[Pixel coordinate grounding data]
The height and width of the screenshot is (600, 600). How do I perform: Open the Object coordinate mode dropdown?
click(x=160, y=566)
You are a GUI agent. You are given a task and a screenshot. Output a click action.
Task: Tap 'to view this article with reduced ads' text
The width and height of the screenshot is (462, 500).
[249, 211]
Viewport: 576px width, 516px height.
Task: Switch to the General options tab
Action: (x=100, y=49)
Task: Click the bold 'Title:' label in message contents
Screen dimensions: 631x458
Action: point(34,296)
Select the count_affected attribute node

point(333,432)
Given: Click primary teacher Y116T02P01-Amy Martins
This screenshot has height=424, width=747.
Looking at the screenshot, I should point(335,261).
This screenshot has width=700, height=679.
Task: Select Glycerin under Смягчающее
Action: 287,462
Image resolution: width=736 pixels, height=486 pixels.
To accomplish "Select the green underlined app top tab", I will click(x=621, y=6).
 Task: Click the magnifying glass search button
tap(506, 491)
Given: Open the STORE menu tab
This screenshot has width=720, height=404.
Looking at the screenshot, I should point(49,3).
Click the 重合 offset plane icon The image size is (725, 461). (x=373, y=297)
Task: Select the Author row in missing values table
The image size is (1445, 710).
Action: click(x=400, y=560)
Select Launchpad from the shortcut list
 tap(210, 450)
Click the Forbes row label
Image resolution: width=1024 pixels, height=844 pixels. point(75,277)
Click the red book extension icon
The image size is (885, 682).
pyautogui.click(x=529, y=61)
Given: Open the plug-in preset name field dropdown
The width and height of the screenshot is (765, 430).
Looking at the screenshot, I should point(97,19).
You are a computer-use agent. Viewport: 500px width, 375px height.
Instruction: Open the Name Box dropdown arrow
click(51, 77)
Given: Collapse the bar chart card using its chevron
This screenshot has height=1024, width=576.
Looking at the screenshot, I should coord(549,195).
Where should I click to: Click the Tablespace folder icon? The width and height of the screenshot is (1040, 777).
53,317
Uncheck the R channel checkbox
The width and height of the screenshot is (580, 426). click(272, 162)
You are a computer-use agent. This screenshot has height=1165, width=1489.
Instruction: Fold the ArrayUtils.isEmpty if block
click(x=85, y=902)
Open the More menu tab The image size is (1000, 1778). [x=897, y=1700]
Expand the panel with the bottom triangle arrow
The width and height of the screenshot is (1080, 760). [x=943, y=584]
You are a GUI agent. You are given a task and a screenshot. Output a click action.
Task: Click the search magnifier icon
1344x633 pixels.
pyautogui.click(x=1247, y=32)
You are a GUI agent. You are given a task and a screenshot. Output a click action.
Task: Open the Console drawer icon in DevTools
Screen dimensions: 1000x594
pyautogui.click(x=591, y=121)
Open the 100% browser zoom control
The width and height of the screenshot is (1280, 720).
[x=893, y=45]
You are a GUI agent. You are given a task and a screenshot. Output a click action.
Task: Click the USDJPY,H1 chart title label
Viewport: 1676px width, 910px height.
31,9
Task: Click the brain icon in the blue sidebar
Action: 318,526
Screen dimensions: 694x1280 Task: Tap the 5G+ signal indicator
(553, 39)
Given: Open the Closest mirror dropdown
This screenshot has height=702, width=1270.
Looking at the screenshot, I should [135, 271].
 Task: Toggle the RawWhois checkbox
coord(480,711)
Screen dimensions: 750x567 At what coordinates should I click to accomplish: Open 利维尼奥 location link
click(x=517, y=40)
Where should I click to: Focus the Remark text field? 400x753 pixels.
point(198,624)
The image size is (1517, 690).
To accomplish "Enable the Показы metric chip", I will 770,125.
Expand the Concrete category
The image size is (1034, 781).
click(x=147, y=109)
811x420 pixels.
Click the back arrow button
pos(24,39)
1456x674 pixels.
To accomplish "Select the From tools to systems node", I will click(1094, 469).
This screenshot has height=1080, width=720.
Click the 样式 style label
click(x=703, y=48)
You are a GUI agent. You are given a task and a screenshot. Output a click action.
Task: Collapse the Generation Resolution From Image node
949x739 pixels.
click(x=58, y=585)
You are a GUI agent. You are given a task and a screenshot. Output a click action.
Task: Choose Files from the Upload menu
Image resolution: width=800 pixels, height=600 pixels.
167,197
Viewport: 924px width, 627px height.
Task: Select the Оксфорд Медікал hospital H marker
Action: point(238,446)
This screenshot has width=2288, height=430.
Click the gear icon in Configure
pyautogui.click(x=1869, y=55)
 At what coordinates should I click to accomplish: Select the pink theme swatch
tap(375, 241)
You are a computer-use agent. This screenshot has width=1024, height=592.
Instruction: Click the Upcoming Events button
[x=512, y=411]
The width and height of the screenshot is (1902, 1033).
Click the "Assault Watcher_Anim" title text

▶ _WHAT IS EXPECTED_
The reply is to be one number, the count of lines in the records above that contain "Collapse".

▶ _ANSWER SPACE_
2